OData exists in a similar space as JSON:API, but JSON:API is much more tightly focused on the problem of incrementally fetching a graph of data from the server into the client. Focus is good :)

[1]: https://jsonapi.org/ [2]: https://jsonapi.org/implementations/ [3]: https://www.drupal.org/project/jsonapi [4]: https://graphql.org/learn/queries/ [5]: https://levelup.gitconnected.com/basics-of-caching-data-in-g...


> It doesn't appear to solve some or the 2 major headaches graphQL is great at solving: * clients choosing how much data they need. On a desktop on broadband client, I want details of a list of entities, while on a mobile app with limited screen space and less bandwidth, I just need the skinny details like title and summary.

JSON:API solves this problem through sparse fieldsets[1]. Graphiti clarifies the spec by allowing sparse fieldsets at any level of nesting. As the original author and a current editor of the spec, I think we should adopt this extension into the spec proper.

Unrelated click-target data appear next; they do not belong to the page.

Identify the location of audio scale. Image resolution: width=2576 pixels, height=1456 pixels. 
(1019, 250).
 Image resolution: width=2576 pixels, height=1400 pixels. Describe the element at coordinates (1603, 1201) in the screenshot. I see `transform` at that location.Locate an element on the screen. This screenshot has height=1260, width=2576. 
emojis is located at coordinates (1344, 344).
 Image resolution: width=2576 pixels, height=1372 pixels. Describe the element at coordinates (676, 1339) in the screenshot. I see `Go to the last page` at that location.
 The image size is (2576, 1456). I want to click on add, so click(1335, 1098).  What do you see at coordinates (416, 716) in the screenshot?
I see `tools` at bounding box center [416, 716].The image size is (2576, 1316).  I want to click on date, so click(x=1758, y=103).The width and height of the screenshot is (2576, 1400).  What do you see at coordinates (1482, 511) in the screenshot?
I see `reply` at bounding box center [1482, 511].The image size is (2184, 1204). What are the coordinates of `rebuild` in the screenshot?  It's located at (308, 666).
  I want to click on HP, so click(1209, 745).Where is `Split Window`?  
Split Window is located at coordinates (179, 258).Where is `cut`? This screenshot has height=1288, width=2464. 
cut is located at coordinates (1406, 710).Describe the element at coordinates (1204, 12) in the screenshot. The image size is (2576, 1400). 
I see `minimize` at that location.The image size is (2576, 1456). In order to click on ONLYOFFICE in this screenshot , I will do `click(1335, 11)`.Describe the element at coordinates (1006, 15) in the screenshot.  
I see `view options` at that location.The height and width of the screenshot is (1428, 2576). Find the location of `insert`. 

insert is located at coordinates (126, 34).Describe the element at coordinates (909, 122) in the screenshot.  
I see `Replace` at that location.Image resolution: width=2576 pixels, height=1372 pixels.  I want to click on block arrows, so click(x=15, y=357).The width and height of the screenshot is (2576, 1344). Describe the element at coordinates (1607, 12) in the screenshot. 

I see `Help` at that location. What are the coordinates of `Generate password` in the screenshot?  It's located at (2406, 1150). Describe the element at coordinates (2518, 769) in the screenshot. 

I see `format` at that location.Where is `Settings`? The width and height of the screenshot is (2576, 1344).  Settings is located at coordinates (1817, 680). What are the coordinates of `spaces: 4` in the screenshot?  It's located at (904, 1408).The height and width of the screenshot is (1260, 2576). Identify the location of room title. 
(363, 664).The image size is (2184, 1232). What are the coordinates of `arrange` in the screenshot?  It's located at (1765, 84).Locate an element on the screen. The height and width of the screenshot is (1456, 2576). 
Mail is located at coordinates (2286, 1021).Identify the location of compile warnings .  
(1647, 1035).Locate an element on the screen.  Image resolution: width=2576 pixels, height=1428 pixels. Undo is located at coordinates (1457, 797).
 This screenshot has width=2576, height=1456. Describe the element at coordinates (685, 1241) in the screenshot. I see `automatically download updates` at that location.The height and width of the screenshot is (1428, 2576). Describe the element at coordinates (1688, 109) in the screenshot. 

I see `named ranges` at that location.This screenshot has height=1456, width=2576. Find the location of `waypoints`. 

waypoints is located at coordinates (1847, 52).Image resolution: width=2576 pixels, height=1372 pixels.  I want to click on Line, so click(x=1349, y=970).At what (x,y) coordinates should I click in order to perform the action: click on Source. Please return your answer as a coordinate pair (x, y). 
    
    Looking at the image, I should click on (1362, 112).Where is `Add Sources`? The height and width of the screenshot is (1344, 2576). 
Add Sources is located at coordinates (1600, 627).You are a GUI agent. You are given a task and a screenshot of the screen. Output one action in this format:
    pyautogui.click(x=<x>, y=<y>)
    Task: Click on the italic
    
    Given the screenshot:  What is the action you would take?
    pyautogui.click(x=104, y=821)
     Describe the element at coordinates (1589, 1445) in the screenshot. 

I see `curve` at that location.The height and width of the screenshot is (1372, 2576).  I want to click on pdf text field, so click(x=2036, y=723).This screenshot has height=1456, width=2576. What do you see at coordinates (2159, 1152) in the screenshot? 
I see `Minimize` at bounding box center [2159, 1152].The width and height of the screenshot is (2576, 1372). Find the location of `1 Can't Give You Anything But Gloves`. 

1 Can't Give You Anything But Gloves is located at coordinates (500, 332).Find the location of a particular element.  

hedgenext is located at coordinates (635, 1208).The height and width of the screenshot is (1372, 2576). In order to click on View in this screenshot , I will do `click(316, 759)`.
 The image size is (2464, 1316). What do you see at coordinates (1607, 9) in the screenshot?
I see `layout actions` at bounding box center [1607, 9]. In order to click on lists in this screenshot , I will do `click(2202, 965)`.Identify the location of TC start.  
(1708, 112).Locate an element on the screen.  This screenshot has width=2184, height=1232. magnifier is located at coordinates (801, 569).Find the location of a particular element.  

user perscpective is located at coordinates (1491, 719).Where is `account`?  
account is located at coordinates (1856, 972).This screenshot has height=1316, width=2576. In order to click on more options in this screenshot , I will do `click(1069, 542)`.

> * pooling requests to multiple domains into a single request

JSON:API operates against a logical "graph in the sky", just like GraphQL. Graphiti makes it possible to mix and match database queries with other services and even plain Ruby objects[2].

One nice thing about this approach is that you still get to make database queries that take advantage of indexes and other database optimizations organically and by default. GraphQL's field-based approach can often result in a lot of extraneous database queries in the service of a homogenous server API that is based on fields.

(In my experience working with GraphQL APIs, I've seen a lot of performance issues that could only be debugged as "why is this field slow" that could have benefited a lot from making a big chunk of the query against a SQL database, directly using decades of optimizations around query planning).